Prime Minister Justin Trudeau arrived at the National War Memorial Wednesday morning, along with his wife, Sophie Gregoire Trudeau. Both wore masks, as did others in attendance.
Other participants at the ceremony near Parliament Hill included Gov. Gen. Julie Payette, Assembly of First Nations Nationa Chief Perry Bellegarde and Debbie Sullivan, this year's Silver Cross Mother.
Sullivan's son, Chris Saunders, was a naval officer who was killed after a fire broke out on HMCS Chicoutimi, a submarine that was on its way to Canada in October 2004.

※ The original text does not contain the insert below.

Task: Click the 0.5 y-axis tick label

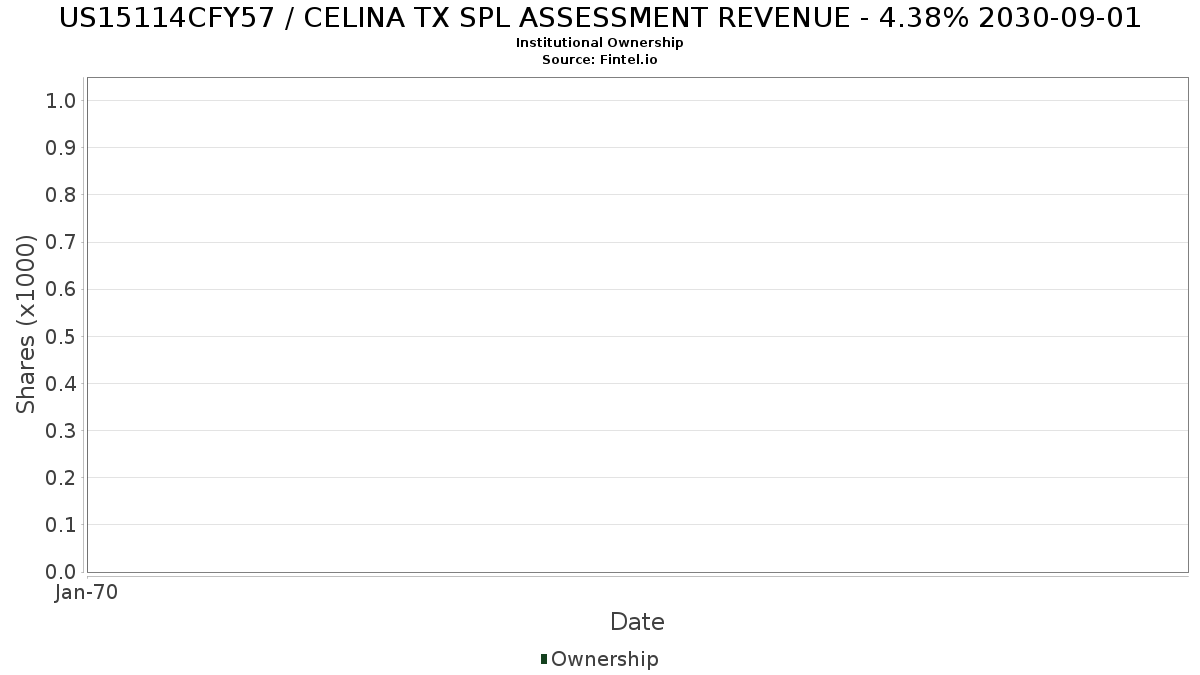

In a touching moment following the national ceremony, Sullivan met retired master cpl. James Sookhbirsingh from London, Ont. — who served on the same submarine with her son — and he showed her a plaque he keeps on his motorcycle that reads "I ride in memory of Chris Saunders." Sullivan was visibly emotional after the exchange.
"He was one of the good ones," Sookhbirsingh said of Saunders. "I've never heard anyone say anything bad about him."
Subdued ceremonies across Canada
Ontario Premier Doug Ford and a small group of dignitaries and members of the military attended a service at Queen's Park in Toronto. The service paid tribute to the sacrifice of all veterans but also featured the unveiling of a new memorial to those who served in Afghanistan.
A small crowd also gathered in front of the cenotaph at Toronto's Old City Hall, the 100th anniversary of the Remembrance Day tradition in Canada's largest city.
In Montreal, there was also no parade, no marching, and the reveille was played on a portable speaker. But for veterans, the small Remembrance Day ceremony at the cenotaph remained moving.
"It's the first time all my fellow brothers and sisters aren't here with me," said William Howe, a veteran who served with the Black Watch and Royal Canadian Regiment.
"It's not easy, I wish they were here. I lost friends overseas, so not having friends here with me doesn't help matters much."
In Halifax, the ceremony at the Grand Parade in the city's core was reduced to a small audience of 22 guests seated in front of the cenotaph.
A modest crowd gathered around the National War Memorial in St. John's Wednesday morning. They lifted their heads following two minutes of silence as a Cormorant helicopter soared over the harbour and the memorial below.
Residents of St. John's were asked to observe the 11 a.m. Remembrance Day moment of silence from their doorways this year, to keep safe in the global pandemic. Still, about 100 onlookers gathered along Water and Duckworth Streets by the memorial to pay their respects to soldiers lost in war. They wore masks as they bowed their heads, distanced from each other.
Derek Windsor attended with a picture of his father, Harold, in hand. Harold Windsor served for three years in the Korean War and passed away in 2011 at the age of 79.
"I know social distancing is important but I really felt it important to remember him today," said Windsor. "I really hope that we're able to get back to some sort of normal ... It's really important that we're here as a group of citizens to make sure that we remember."